» Brief:
Pick each line containing the word "target" out of the data below.

» Material supplied:
· · · ·
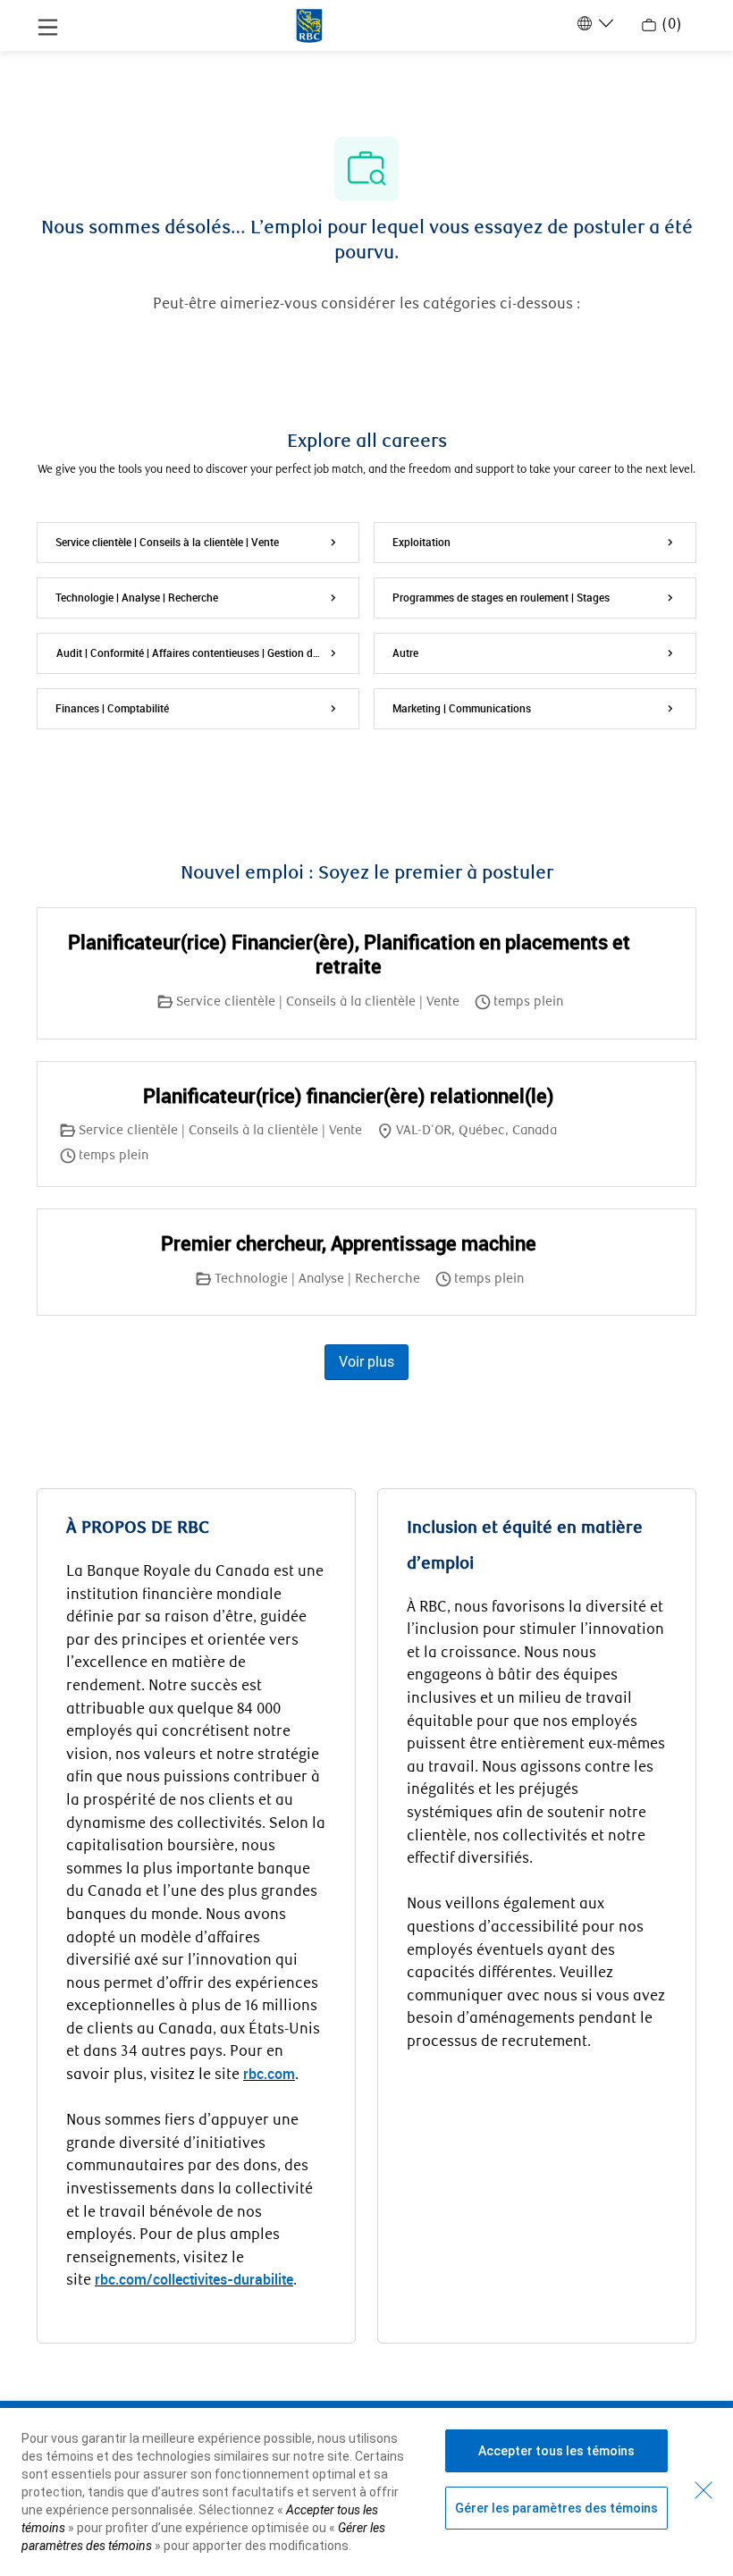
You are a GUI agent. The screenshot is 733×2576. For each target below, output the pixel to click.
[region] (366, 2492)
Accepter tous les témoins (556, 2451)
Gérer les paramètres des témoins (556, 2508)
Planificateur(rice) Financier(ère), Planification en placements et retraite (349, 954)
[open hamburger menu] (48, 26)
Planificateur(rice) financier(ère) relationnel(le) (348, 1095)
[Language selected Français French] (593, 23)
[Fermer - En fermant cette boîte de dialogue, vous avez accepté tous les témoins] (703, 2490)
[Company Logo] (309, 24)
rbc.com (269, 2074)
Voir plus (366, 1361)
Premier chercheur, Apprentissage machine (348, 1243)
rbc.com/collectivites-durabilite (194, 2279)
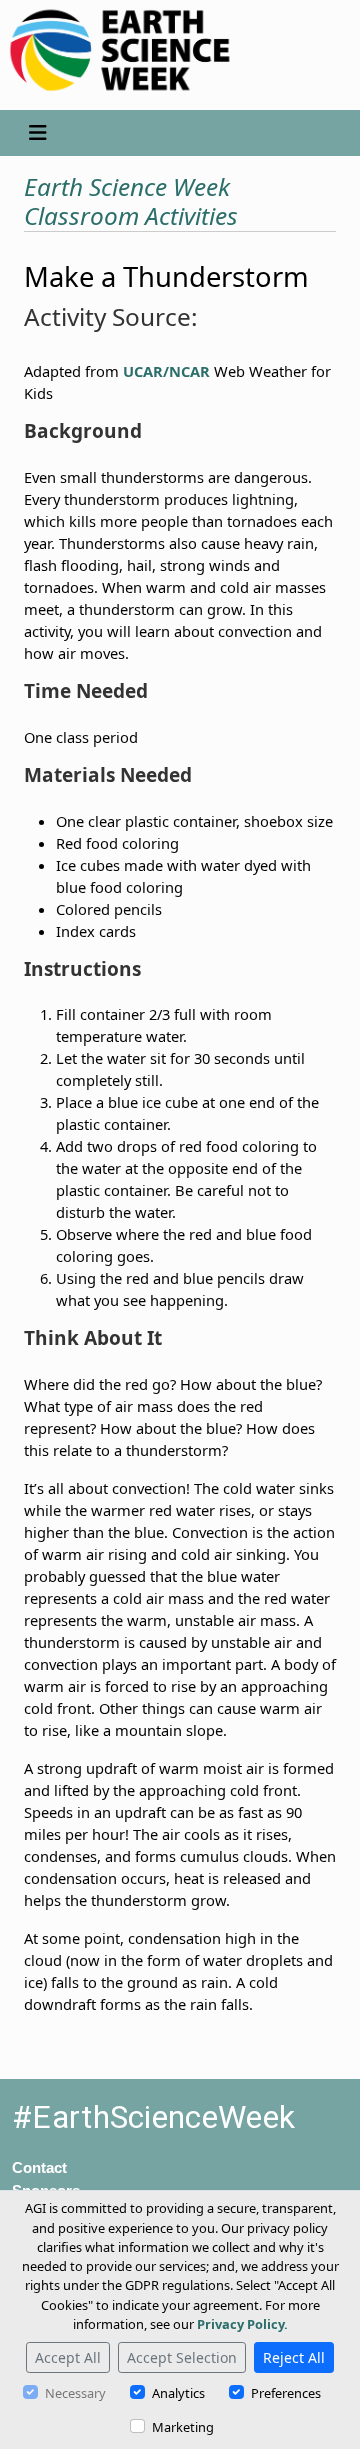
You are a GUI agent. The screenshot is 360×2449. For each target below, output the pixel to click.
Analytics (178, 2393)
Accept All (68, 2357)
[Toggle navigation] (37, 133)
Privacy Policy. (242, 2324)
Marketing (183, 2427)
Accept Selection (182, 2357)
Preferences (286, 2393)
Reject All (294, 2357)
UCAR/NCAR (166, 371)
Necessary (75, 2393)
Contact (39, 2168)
· · · ·
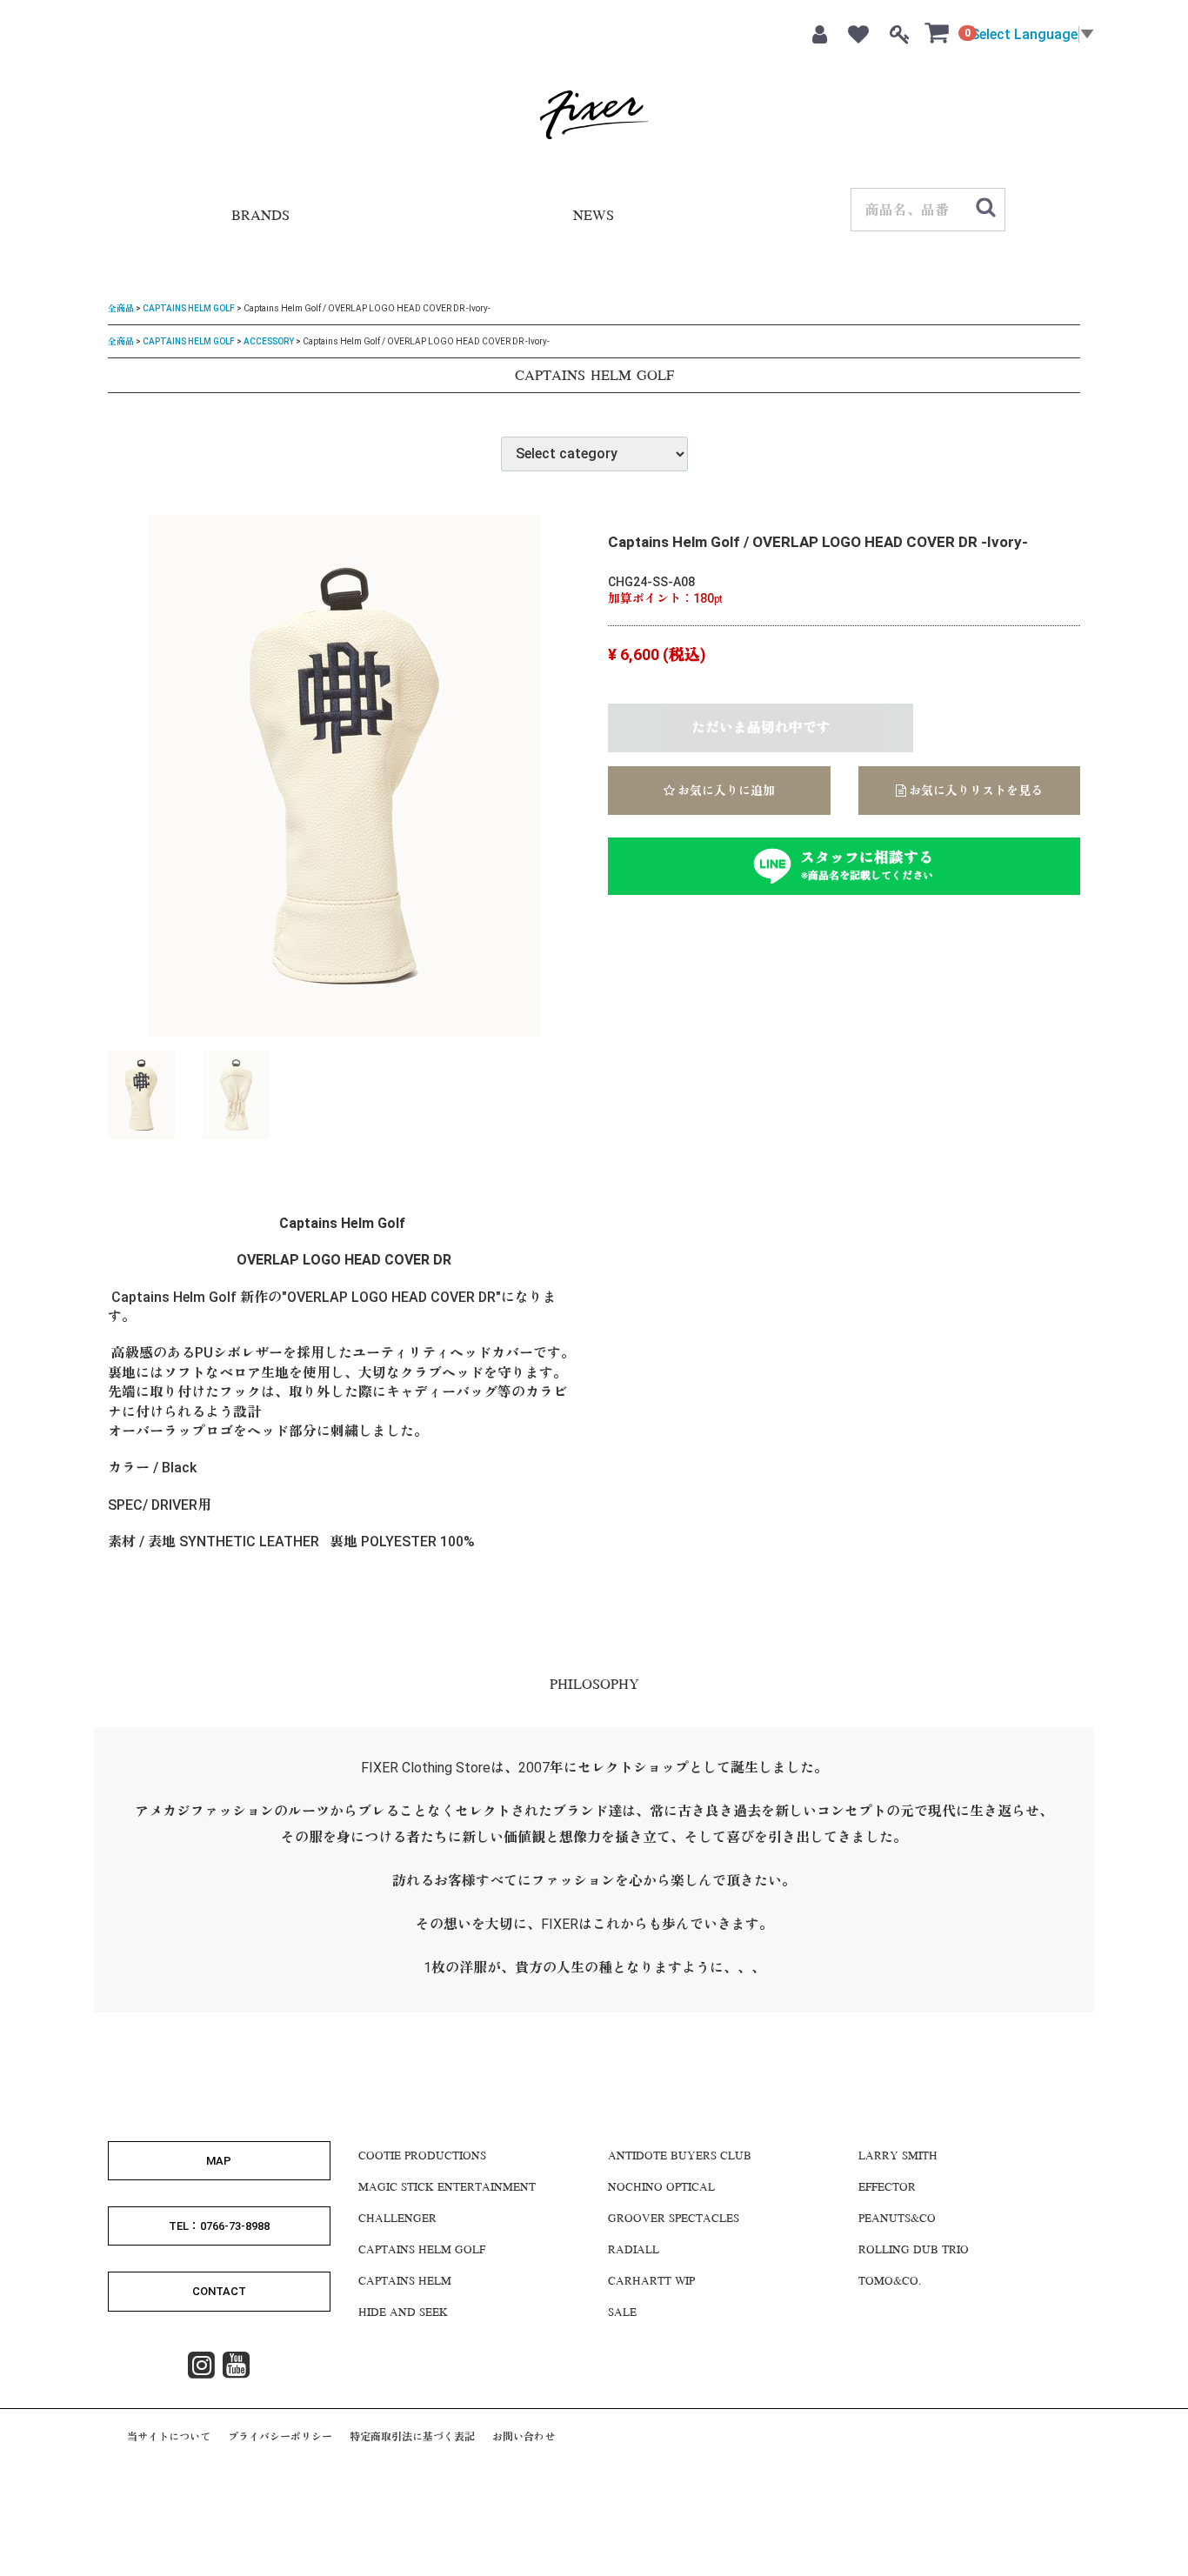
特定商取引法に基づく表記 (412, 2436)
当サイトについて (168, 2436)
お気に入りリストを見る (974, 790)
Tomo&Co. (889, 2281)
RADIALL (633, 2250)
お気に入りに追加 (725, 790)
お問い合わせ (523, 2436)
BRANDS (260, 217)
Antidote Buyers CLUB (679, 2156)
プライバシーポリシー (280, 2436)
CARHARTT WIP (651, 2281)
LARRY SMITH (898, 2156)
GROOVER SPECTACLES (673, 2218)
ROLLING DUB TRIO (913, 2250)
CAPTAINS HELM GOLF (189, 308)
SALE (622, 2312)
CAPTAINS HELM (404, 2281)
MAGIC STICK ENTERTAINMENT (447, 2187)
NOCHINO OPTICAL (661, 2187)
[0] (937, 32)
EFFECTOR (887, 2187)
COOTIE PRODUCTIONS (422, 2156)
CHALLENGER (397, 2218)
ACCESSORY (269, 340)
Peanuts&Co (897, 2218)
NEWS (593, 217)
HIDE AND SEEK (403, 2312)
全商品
· · · ·
» Exercise solution:
You are a GUI agent. The screenshot is 733×2576. For each target below, output the pixel to click.
You are a GUI agent. The screenshot is 360×2449. For each target below, output the pixel to click.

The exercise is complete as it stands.